**MATERIAL FOR THIS TASK**
+ + +

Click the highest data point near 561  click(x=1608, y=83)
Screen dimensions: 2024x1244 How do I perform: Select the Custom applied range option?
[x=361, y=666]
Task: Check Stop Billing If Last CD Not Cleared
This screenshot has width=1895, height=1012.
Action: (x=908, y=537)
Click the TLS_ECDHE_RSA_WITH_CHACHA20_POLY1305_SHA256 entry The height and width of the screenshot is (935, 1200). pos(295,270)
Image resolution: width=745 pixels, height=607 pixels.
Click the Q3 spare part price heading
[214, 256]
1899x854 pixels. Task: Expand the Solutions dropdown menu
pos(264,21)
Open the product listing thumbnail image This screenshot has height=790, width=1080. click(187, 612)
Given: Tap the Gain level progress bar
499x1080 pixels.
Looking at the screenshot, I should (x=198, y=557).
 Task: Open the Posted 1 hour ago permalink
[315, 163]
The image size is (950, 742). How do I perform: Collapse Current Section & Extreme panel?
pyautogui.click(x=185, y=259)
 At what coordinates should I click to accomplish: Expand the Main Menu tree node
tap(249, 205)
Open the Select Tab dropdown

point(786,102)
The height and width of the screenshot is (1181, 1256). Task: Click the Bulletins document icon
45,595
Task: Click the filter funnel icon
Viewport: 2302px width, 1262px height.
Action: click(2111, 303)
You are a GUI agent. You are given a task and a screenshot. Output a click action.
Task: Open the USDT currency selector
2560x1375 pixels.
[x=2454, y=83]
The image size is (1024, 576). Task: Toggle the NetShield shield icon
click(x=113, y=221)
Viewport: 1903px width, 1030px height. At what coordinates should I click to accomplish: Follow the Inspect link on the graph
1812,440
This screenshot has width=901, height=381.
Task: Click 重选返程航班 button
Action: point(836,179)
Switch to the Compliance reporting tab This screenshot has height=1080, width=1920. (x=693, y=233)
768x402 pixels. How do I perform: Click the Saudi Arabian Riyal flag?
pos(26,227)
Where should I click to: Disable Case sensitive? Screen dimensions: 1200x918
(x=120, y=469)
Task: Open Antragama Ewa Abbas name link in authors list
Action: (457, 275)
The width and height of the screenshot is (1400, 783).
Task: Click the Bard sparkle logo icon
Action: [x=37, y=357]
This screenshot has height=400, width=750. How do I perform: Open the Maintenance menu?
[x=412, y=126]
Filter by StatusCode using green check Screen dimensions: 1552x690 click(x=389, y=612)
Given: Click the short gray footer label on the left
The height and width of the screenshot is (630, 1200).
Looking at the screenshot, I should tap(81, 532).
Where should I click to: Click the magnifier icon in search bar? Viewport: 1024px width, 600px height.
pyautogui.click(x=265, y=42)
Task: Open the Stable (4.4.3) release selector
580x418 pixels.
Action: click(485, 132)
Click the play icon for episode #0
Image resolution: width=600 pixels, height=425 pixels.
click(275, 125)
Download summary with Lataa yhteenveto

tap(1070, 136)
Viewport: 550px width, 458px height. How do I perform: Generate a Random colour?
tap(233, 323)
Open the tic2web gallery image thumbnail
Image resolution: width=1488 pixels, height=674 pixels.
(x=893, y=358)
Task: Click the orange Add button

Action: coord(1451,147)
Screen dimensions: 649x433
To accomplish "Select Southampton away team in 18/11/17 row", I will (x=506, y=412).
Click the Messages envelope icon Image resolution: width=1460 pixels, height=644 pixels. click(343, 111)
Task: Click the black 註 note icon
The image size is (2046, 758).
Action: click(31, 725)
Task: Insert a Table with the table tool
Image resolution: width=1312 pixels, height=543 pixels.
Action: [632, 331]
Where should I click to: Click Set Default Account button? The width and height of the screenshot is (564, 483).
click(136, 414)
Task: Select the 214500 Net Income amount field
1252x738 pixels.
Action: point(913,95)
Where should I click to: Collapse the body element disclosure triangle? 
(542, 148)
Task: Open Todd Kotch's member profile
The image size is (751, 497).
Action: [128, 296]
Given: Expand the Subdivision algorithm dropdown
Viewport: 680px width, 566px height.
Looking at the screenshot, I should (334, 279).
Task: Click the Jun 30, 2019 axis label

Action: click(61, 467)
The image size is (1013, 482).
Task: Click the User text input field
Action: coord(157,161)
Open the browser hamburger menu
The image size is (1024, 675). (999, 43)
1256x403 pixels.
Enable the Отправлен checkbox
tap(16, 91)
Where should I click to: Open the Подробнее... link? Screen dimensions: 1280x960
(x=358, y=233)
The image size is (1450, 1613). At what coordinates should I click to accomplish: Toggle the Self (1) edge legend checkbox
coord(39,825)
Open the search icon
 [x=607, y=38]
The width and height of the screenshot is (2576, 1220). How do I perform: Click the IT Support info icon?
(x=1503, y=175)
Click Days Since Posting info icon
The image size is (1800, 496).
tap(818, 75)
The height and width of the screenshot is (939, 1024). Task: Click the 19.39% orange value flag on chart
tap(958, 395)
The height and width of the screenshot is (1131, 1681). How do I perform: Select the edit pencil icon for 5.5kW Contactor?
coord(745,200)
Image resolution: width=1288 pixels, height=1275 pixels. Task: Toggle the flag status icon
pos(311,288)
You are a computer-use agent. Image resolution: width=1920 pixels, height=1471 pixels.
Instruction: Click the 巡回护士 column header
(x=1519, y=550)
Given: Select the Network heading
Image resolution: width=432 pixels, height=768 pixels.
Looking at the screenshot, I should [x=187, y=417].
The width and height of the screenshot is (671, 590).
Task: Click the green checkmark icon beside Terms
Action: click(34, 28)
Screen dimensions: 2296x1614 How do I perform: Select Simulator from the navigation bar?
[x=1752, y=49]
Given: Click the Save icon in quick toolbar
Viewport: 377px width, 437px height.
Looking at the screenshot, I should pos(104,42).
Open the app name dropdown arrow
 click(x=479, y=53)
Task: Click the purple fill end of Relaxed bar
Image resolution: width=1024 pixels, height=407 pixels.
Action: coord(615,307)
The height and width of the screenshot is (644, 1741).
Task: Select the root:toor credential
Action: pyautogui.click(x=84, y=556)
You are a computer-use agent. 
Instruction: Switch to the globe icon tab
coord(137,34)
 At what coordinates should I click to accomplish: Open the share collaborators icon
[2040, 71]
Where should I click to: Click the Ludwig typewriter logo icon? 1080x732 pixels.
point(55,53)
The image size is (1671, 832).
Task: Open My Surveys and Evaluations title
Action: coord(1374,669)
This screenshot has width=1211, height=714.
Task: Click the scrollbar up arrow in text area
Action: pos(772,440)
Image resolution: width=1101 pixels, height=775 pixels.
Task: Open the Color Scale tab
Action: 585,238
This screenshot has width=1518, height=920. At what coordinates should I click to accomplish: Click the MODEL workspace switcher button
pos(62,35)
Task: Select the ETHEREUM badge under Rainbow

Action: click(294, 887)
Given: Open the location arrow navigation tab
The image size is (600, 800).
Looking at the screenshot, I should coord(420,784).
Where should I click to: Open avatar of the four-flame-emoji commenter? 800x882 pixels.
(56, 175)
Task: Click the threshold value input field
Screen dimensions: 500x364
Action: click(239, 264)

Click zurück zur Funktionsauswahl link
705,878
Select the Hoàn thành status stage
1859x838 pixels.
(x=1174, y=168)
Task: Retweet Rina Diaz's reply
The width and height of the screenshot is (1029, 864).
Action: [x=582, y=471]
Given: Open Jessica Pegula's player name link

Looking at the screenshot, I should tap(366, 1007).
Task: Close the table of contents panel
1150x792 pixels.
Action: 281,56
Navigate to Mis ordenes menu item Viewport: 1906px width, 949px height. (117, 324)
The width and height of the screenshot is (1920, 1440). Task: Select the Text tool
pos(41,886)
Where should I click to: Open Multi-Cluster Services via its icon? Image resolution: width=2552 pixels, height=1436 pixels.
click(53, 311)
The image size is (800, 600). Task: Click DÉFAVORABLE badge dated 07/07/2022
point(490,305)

+ + +

**THE TASK**
Convert the listing above into a numbered list, leaving out any blank lines.

**RESULT FOR THIS TASK**
1. Click the highest data point near 561  click(x=1608, y=83)
2. Screen dimensions: 2024x1244 How do I perform: Select the Custom applied range option?
3. [x=361, y=666]
4. Task: Check Stop Billing If Last CD Not Cleared
5. This screenshot has width=1895, height=1012.
6. Action: (x=908, y=537)
7. Click the TLS_ECDHE_RSA_WITH_CHACHA20_POLY1305_SHA256 entry The height and width of the screenshot is (935, 1200). pos(295,270)
8. Image resolution: width=745 pixels, height=607 pixels.
9. Click the Q3 spare part price heading
10. [214, 256]
11. 1899x854 pixels. Task: Expand the Solutions dropdown menu
12. pos(264,21)
13. Open the product listing thumbnail image This screenshot has height=790, width=1080. click(187, 612)
14. Given: Tap the Gain level progress bar
15. 499x1080 pixels.
16. Looking at the screenshot, I should (x=198, y=557).
17.  Task: Open the Posted 1 hour ago permalink
18. [315, 163]
19. The image size is (950, 742). How do I perform: Collapse Current Section & Extreme panel?
20. pyautogui.click(x=185, y=259)
21.  At what coordinates should I click to accomplish: Expand the Main Menu tree node
22. tap(249, 205)
23. Open the Select Tab dropdown
24. point(786,102)
25. The height and width of the screenshot is (1181, 1256). Task: Click the Bulletins document icon
26. 45,595
27. Task: Click the filter funnel icon
28. Viewport: 2302px width, 1262px height.
29. Action: click(2111, 303)
30. You are a GUI agent. You are given a task and a screenshot. Output a click action.
31. Task: Open the USDT currency selector
32. 2560x1375 pixels.
33. [x=2454, y=83]
34. The image size is (1024, 576). Task: Toggle the NetShield shield icon
35. click(x=113, y=221)
36. Viewport: 1903px width, 1030px height. At what coordinates should I click to accomplish: Follow the Inspect link on the graph
37. 1812,440
38. This screenshot has width=901, height=381.
39. Task: Click 重选返程航班 button
40. Action: point(836,179)
41. Switch to the Compliance reporting tab This screenshot has height=1080, width=1920. (x=693, y=233)
42. 768x402 pixels. How do I perform: Click the Saudi Arabian Riyal flag?
43. pos(26,227)
44. Where should I click to: Disable Case sensitive? Screen dimensions: 1200x918
45. (x=120, y=469)
46. Task: Open Antragama Ewa Abbas name link in authors list
47. Action: (457, 275)
48. The width and height of the screenshot is (1400, 783).
49. Task: Click the Bard sparkle logo icon
50. Action: [x=37, y=357]
51. This screenshot has height=400, width=750. How do I perform: Open the Maintenance menu?
52. [x=412, y=126]
53. Filter by StatusCode using green check Screen dimensions: 1552x690 click(x=389, y=612)
54. Given: Click the short gray footer label on the left
55. The height and width of the screenshot is (630, 1200).
56. Looking at the screenshot, I should tap(81, 532).
57. Where should I click to: Click the magnifier icon in search bar? Viewport: 1024px width, 600px height.
58. pyautogui.click(x=265, y=42)
59. Task: Open the Stable (4.4.3) release selector
60. 580x418 pixels.
61. Action: click(485, 132)
62. Click the play icon for episode #0
63. Image resolution: width=600 pixels, height=425 pixels.
64. click(275, 125)
65. Download summary with Lataa yhteenveto
66. tap(1070, 136)
67. Viewport: 550px width, 458px height. How do I perform: Generate a Random colour?
68. tap(233, 323)
69. Open the tic2web gallery image thumbnail
70. Image resolution: width=1488 pixels, height=674 pixels.
71. (x=893, y=358)
72. Task: Click the orange Add button
73. Action: coord(1451,147)
74. Screen dimensions: 649x433
75. To accomplish "Select Southampton away team in 18/11/17 row", I will (x=506, y=412).
76. Click the Messages envelope icon Image resolution: width=1460 pixels, height=644 pixels. click(343, 111)
77. Task: Click the black 註 note icon
78. The image size is (2046, 758).
79. Action: click(31, 725)
80. Task: Insert a Table with the table tool
81. Image resolution: width=1312 pixels, height=543 pixels.
82. Action: [632, 331]
83. Where should I click to: Click Set Default Account button? The width and height of the screenshot is (564, 483).
84. click(136, 414)
85. Task: Select the 214500 Net Income amount field
86. 1252x738 pixels.
87. Action: point(913,95)
88. Where should I click to: Collapse the body element disclosure triangle? 
89. (542, 148)
90. Task: Open Todd Kotch's member profile
91. The image size is (751, 497).
92. Action: [128, 296]
93. Given: Expand the Subdivision algorithm dropdown
94. Viewport: 680px width, 566px height.
95. Looking at the screenshot, I should (334, 279).
96. Task: Click the Jun 30, 2019 axis label
97. Action: click(61, 467)
98. The image size is (1013, 482).
99. Task: Click the User text input field
100. Action: coord(157,161)
101. Open the browser hamburger menu
102. The image size is (1024, 675). (999, 43)
103. 1256x403 pixels.
104. Enable the Отправлен checkbox
105. tap(16, 91)
106. Where should I click to: Open the Подробнее... link? Screen dimensions: 1280x960
107. (x=358, y=233)
108. The image size is (1450, 1613). At what coordinates should I click to accomplish: Toggle the Self (1) edge legend checkbox
109. coord(39,825)
110. Open the search icon
111.  [x=607, y=38]
112. The width and height of the screenshot is (2576, 1220). How do I perform: Click the IT Support info icon?
113. (x=1503, y=175)
114. Click Days Since Posting info icon
115. The image size is (1800, 496).
116. tap(818, 75)
117. The height and width of the screenshot is (939, 1024). Task: Click the 19.39% orange value flag on chart
118. tap(958, 395)
119. The height and width of the screenshot is (1131, 1681). How do I perform: Select the edit pencil icon for 5.5kW Contactor?
120. coord(745,200)
121. Image resolution: width=1288 pixels, height=1275 pixels. Task: Toggle the flag status icon
122. pos(311,288)
123. You are a computer-use agent. Image resolution: width=1920 pixels, height=1471 pixels.
124. Instruction: Click the 巡回护士 column header
125. (x=1519, y=550)
126. Given: Select the Network heading
127. Image resolution: width=432 pixels, height=768 pixels.
128. Looking at the screenshot, I should [x=187, y=417].
129. The width and height of the screenshot is (671, 590).
130. Task: Click the green checkmark icon beside Terms
131. Action: click(34, 28)
132. Screen dimensions: 2296x1614 How do I perform: Select Simulator from the navigation bar?
133. [x=1752, y=49]
134. Given: Click the Save icon in quick toolbar
135. Viewport: 377px width, 437px height.
136. Looking at the screenshot, I should pos(104,42).
137. Open the app name dropdown arrow
138.  click(x=479, y=53)
139. Task: Click the purple fill end of Relaxed bar
140. Image resolution: width=1024 pixels, height=407 pixels.
141. Action: coord(615,307)
142. The height and width of the screenshot is (644, 1741).
143. Task: Select the root:toor credential
144. Action: pyautogui.click(x=84, y=556)
145. You are a computer-use agent. 
146. Instruction: Switch to the globe icon tab
147. coord(137,34)
148.  At what coordinates should I click to accomplish: Open the share collaborators icon
149. [2040, 71]
150. Where should I click to: Click the Ludwig typewriter logo icon? 1080x732 pixels.
151. point(55,53)
152. The image size is (1671, 832).
153. Task: Open My Surveys and Evaluations title
154. Action: coord(1374,669)
155. This screenshot has width=1211, height=714.
156. Task: Click the scrollbar up arrow in text area
157. Action: pos(772,440)
158. Image resolution: width=1101 pixels, height=775 pixels.
159. Task: Open the Color Scale tab
160. Action: 585,238
161. This screenshot has width=1518, height=920. At what coordinates should I click to accomplish: Click the MODEL workspace switcher button
162. pos(62,35)
163. Task: Select the ETHEREUM badge under Rainbow
164. Action: click(294, 887)
165. Given: Open the location arrow navigation tab
166. The image size is (600, 800).
167. Looking at the screenshot, I should coord(420,784).
168. Where should I click to: Open avatar of the four-flame-emoji commenter? 800x882 pixels.
169. (56, 175)
170. Task: Click the threshold value input field
171. Screen dimensions: 500x364
172. Action: click(239, 264)
173. Click zurück zur Funktionsauswahl link
174. 705,878
175. Select the Hoàn thành status stage
176. 1859x838 pixels.
177. (x=1174, y=168)
178. Task: Retweet Rina Diaz's reply
179. The width and height of the screenshot is (1029, 864).
180. Action: [x=582, y=471]
181. Given: Open Jessica Pegula's player name link
182. Looking at the screenshot, I should tap(366, 1007).
183. Task: Close the table of contents panel
184. 1150x792 pixels.
185. Action: 281,56
186. Navigate to Mis ordenes menu item Viewport: 1906px width, 949px height. (117, 324)
187. The width and height of the screenshot is (1920, 1440). Task: Select the Text tool
188. pos(41,886)
189. Where should I click to: Open Multi-Cluster Services via its icon? Image resolution: width=2552 pixels, height=1436 pixels.
190. click(53, 311)
191. The image size is (800, 600). Task: Click DÉFAVORABLE badge dated 07/07/2022
192. point(490,305)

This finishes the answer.